Why I use… KeePass

What is it?

KeePass is a free open source password manager, that you can use to create and access an encrypted database for storing passwords and usernames.

Why is it relevant as a dyslexia coping strategy?

I locked myself out of a work account at a new job within half an hour of having set it up, and then had to wait two days for a reset key to be delivered by internal snail mail. Looking for a solution, I decided to follow Peter Smittenaar’s excellent advice on how to use KeePass.

One year later, my password database contains nearly 100 entries!

Any other reasons to use a password manager?

Evidence suggests the average Internet user has about seven passwords that they reuse across the web: if any one of these accounts is hacked then all the other accounts with the same password are compromised too. Both the Heartbleed bug and the targeted hacking of eBay affected users in this way.

A good password manager generates and stores a strong and unique password for every account.

A happy by-product of having such a database is that is much easier to manage tens or hundreds of accounts, avoiding the security risks associated with lost and forgotten accounts or using the same account to log into multiple services.

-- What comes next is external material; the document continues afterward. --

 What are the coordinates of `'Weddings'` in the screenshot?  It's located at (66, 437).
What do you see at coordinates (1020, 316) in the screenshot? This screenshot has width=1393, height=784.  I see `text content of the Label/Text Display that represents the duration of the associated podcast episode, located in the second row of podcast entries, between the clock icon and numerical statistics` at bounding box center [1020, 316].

Imagine having your smart phone stolen and having to change all of your passwords: the first step probably involves remembering the existing passwords…

Any reasons to not use a password manager?

The key security risk of a password manager is that only a single password is required to gain access to all of your accounts, if the hacker also has your database.

Consequently, KeePass is a good choice of password manager. It is software that runs on your computer, rather than an Internet-based app, and always requires authentication.

How do I use it, and how do I backup?

On my Windows 7 laptop, I keep my database in a Dropbox folder along with the latest portable version of KeePass: 2.28 at the time of writing.

(You can see what KeePass looks like here. The article that prompted me to start using KeePass has some excellent advice on time-saving keyboard shortcuts.)

I also keep this folder backed up to a USB stick carried on my keyring, synced using SyncToy. This acts as a backup, and also allows me to access my accounts on any computer running Windows.

On Android, I use KeePass Droid to access the database in Dropbox. Note: this program has a bug whereby updates to the database file don’t sync automatically to KeePass Droid, the workaround to update the database is to open it directly from Dropbox.